** Material for the task **
========

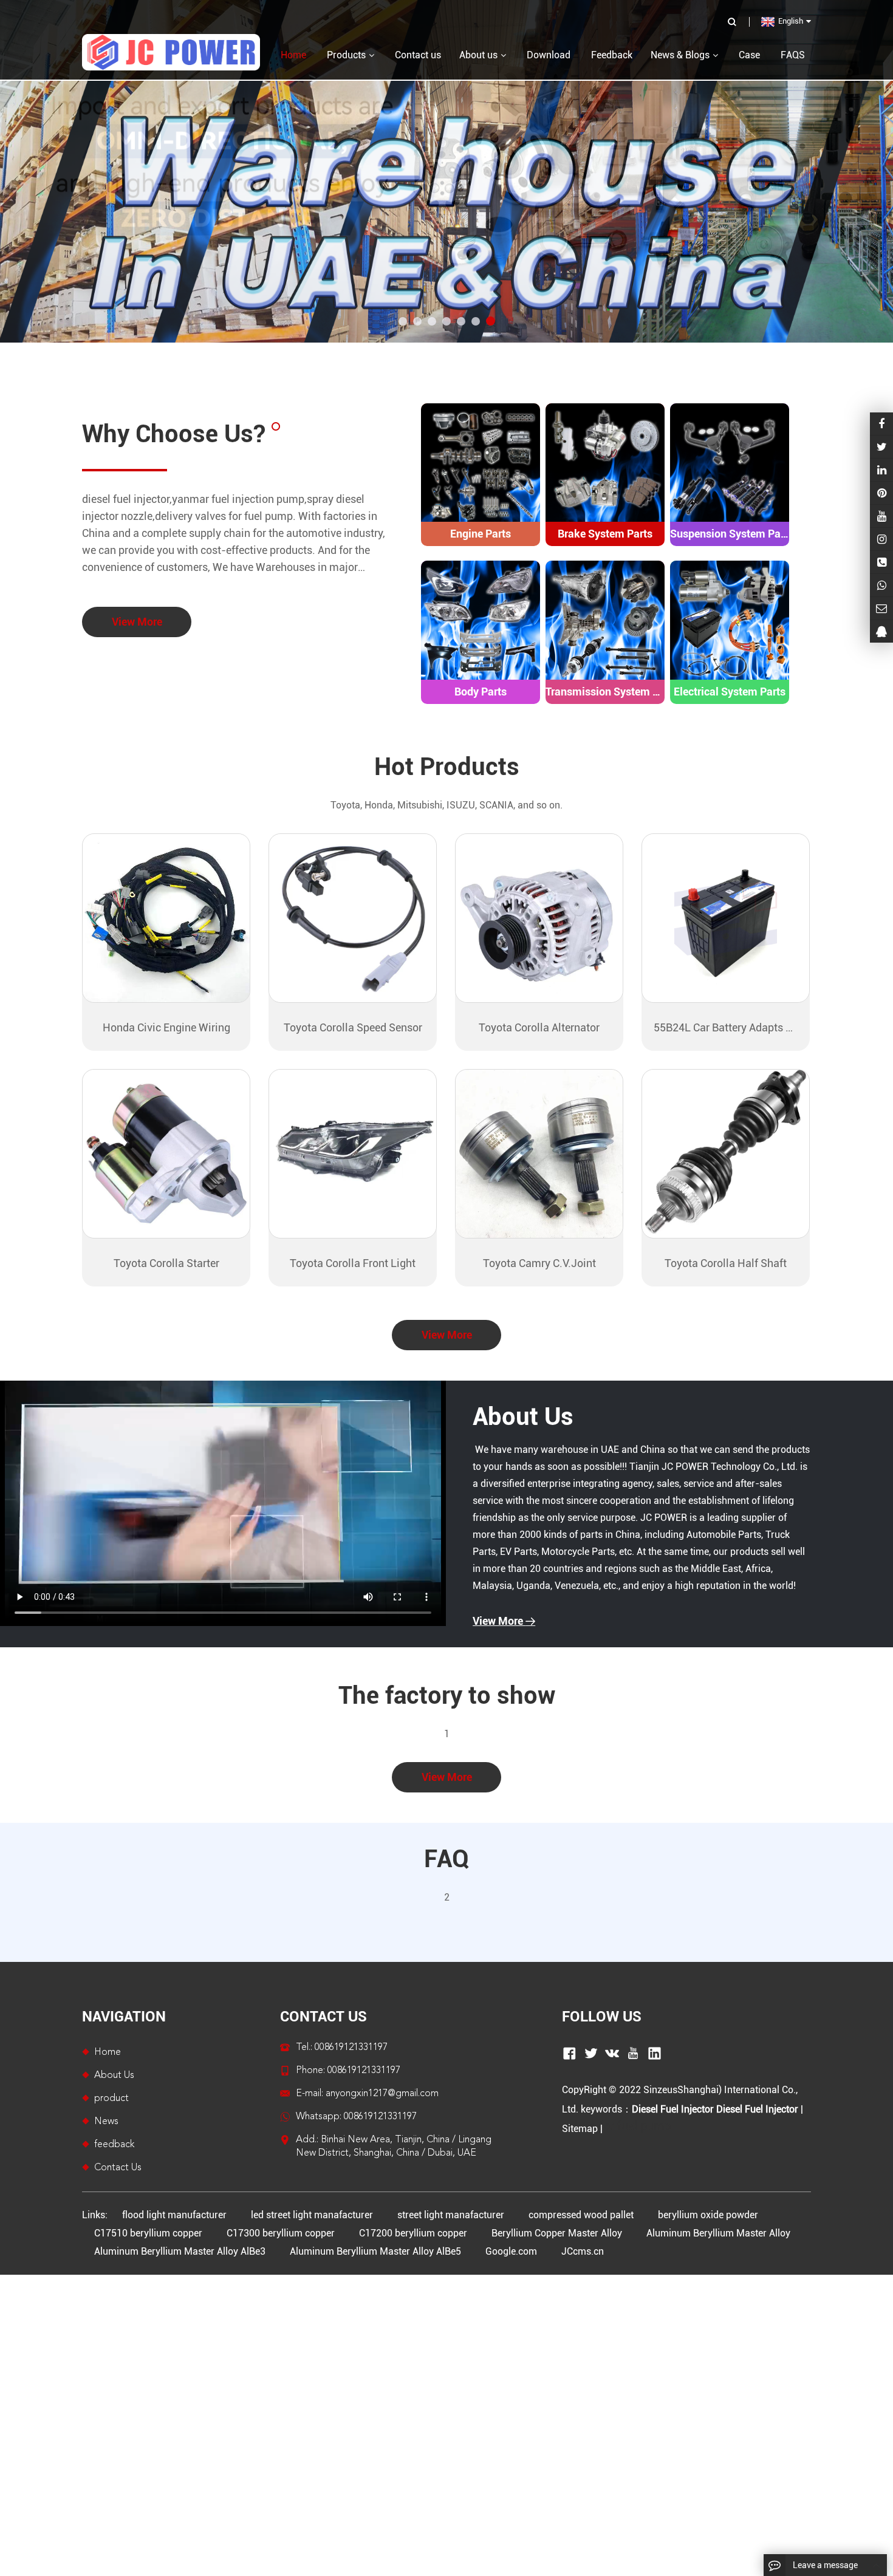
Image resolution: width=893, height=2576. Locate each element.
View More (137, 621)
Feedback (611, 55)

========

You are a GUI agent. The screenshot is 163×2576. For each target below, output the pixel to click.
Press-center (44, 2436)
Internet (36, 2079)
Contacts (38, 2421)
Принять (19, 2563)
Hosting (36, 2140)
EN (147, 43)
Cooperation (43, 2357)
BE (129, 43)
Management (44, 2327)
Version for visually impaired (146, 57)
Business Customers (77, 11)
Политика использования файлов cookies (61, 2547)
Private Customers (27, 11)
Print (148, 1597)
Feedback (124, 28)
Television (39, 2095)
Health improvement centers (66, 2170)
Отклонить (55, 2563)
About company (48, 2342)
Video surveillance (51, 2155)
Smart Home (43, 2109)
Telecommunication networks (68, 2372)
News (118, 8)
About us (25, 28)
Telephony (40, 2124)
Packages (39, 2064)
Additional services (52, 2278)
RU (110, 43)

========

** Assignment **
Could you reproduce, exactly, every line above from the line with "About us (25, 28)" to the line with "RU (110, 43)", and no other line? Both ends count.

** Solution for this task **
About us (25, 28)
Telephony (40, 2124)
Packages (39, 2064)
Additional services (52, 2278)
RU (110, 43)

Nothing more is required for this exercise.